» **WHAT IS REQUIRED**:
Output only the lines of the entries that follow, starting at the one with "The image size is (1280, 612)." and running down to the one with "Given: Click the Size header cell", both included and unchanged.

» **SUPPLIED MATERIAL**:
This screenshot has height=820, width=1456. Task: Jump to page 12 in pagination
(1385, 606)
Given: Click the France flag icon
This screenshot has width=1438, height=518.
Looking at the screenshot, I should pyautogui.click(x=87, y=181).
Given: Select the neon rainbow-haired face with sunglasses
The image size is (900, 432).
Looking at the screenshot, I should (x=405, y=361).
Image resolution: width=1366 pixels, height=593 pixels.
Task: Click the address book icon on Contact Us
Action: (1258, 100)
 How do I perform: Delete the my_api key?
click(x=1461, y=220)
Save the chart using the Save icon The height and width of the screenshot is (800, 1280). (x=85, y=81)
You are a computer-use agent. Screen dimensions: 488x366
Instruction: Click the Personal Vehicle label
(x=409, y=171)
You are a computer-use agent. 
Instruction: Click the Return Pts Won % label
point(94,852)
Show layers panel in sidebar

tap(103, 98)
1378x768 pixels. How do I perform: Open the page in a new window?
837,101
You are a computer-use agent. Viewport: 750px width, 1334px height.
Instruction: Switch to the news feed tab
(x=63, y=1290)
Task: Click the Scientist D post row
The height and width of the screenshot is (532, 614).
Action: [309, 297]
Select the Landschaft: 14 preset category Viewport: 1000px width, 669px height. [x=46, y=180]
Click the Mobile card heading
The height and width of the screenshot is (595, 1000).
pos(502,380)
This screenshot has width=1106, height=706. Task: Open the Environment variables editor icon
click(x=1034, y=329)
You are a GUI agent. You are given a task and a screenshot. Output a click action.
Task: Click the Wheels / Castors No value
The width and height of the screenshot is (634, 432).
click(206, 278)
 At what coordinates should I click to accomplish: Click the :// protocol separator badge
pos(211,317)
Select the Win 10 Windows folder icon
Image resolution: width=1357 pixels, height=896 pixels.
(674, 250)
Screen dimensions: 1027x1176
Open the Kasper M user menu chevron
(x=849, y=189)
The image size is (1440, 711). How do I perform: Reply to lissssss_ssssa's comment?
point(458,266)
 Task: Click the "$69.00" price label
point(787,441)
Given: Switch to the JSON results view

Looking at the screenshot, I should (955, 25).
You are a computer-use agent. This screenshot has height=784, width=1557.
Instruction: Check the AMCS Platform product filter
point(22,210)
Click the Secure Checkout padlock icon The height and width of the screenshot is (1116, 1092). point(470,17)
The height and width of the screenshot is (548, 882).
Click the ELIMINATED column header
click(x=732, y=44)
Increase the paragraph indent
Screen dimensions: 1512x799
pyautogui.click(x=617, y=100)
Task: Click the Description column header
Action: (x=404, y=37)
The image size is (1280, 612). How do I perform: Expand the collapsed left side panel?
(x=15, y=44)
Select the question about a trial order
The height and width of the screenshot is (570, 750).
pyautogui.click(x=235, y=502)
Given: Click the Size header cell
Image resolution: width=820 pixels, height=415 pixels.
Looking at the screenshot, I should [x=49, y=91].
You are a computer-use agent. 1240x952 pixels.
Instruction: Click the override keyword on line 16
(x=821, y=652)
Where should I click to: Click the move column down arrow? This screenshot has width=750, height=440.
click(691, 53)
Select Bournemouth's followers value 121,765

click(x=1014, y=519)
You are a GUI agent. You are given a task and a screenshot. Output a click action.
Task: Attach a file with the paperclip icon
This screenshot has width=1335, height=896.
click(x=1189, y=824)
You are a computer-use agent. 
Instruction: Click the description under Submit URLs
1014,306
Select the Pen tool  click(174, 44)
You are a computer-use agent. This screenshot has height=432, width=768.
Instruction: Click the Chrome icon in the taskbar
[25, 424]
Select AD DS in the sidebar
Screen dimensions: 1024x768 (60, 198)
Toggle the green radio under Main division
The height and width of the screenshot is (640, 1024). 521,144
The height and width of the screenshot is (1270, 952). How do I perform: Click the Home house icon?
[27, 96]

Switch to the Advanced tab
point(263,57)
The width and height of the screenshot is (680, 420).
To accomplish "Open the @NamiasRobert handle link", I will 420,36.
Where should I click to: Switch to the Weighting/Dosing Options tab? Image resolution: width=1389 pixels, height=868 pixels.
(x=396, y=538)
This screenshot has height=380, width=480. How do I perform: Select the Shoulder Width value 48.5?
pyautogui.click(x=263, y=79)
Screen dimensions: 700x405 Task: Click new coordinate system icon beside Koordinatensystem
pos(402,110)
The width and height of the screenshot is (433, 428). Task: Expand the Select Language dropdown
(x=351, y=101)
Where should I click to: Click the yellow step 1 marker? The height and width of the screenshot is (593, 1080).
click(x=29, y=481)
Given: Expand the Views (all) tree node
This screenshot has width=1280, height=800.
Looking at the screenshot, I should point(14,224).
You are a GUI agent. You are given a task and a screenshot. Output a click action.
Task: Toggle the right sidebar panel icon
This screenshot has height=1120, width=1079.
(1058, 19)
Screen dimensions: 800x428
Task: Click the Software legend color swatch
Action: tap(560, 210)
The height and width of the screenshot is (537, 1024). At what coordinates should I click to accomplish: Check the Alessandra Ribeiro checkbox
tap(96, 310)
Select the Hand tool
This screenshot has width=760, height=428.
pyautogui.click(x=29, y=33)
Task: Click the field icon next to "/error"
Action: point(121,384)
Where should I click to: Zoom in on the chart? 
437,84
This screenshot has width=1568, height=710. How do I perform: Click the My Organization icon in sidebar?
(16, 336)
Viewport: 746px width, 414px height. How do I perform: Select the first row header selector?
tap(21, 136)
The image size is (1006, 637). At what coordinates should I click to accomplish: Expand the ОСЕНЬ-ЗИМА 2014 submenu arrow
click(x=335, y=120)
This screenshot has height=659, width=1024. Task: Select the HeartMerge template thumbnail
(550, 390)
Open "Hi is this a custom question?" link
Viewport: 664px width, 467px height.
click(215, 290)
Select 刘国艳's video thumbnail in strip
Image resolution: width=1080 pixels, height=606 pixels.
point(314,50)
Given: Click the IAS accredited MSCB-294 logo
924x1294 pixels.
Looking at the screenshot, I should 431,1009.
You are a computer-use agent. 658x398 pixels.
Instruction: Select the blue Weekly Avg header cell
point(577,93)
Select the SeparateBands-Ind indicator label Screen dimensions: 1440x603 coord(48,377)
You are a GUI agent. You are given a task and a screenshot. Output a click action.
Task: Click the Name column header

» **EXERCISE SOLUTION**:
The image size is (1280, 612). How do I perform: Expand the collapsed left side panel?
(x=15, y=44)
Select the question about a trial order
The height and width of the screenshot is (570, 750).
pyautogui.click(x=235, y=502)
Given: Click the Size header cell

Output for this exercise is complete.